### EXERCISE OBJECTIVE
Each entry below is to be copied verbatim, with no line missing.

### DATA SHOWN
§ §

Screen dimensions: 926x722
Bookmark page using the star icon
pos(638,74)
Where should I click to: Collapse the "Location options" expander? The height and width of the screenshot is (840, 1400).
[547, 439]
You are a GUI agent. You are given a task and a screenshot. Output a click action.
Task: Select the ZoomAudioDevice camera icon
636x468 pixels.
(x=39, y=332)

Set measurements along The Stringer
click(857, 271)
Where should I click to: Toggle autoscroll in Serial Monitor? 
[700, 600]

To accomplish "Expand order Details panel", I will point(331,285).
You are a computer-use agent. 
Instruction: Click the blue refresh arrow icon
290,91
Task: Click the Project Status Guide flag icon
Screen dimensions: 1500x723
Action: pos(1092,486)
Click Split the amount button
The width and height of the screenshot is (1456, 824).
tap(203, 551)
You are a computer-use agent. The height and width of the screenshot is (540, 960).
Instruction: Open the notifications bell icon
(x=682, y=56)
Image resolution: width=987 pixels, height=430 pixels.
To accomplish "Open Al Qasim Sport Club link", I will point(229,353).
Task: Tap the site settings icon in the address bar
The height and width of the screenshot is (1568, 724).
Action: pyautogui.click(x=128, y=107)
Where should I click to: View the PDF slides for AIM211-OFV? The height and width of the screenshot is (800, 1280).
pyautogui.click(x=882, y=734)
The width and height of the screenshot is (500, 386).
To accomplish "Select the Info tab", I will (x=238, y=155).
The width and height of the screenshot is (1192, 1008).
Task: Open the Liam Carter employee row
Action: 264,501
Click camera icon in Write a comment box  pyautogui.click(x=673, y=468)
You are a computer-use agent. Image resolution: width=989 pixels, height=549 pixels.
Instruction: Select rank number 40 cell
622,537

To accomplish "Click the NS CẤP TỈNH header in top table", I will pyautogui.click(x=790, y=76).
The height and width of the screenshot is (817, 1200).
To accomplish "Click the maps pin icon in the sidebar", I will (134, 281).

§ §

### SOLUTION TO THE PROBLEM
Screen dimensions: 926x722
Bookmark page using the star icon
pos(638,74)
Where should I click to: Collapse the "Location options" expander? The height and width of the screenshot is (840, 1400).
[547, 439]
You are a GUI agent. You are given a task and a screenshot. Output a click action.
Task: Select the ZoomAudioDevice camera icon
636x468 pixels.
(x=39, y=332)

Set measurements along The Stringer
click(857, 271)
Where should I click to: Toggle autoscroll in Serial Monitor? 
[700, 600]

To accomplish "Expand order Details panel", I will point(331,285).
You are a computer-use agent. 
Instruction: Click the blue refresh arrow icon
290,91
Task: Click the Project Status Guide flag icon
Screen dimensions: 1500x723
Action: pos(1092,486)
Click Split the amount button
The width and height of the screenshot is (1456, 824).
tap(203, 551)
You are a computer-use agent. The height and width of the screenshot is (540, 960).
Instruction: Open the notifications bell icon
(x=682, y=56)
Image resolution: width=987 pixels, height=430 pixels.
To accomplish "Open Al Qasim Sport Club link", I will point(229,353).
Task: Tap the site settings icon in the address bar
The height and width of the screenshot is (1568, 724).
Action: pyautogui.click(x=128, y=107)
Where should I click to: View the PDF slides for AIM211-OFV? The height and width of the screenshot is (800, 1280).
pyautogui.click(x=882, y=734)
The width and height of the screenshot is (500, 386).
To accomplish "Select the Info tab", I will (x=238, y=155).
The width and height of the screenshot is (1192, 1008).
Task: Open the Liam Carter employee row
Action: 264,501
Click camera icon in Write a comment box  pyautogui.click(x=673, y=468)
You are a computer-use agent. Image resolution: width=989 pixels, height=549 pixels.
Instruction: Select rank number 40 cell
622,537

To accomplish "Click the NS CẤP TỈNH header in top table", I will pyautogui.click(x=790, y=76).
The height and width of the screenshot is (817, 1200).
To accomplish "Click the maps pin icon in the sidebar", I will (134, 281).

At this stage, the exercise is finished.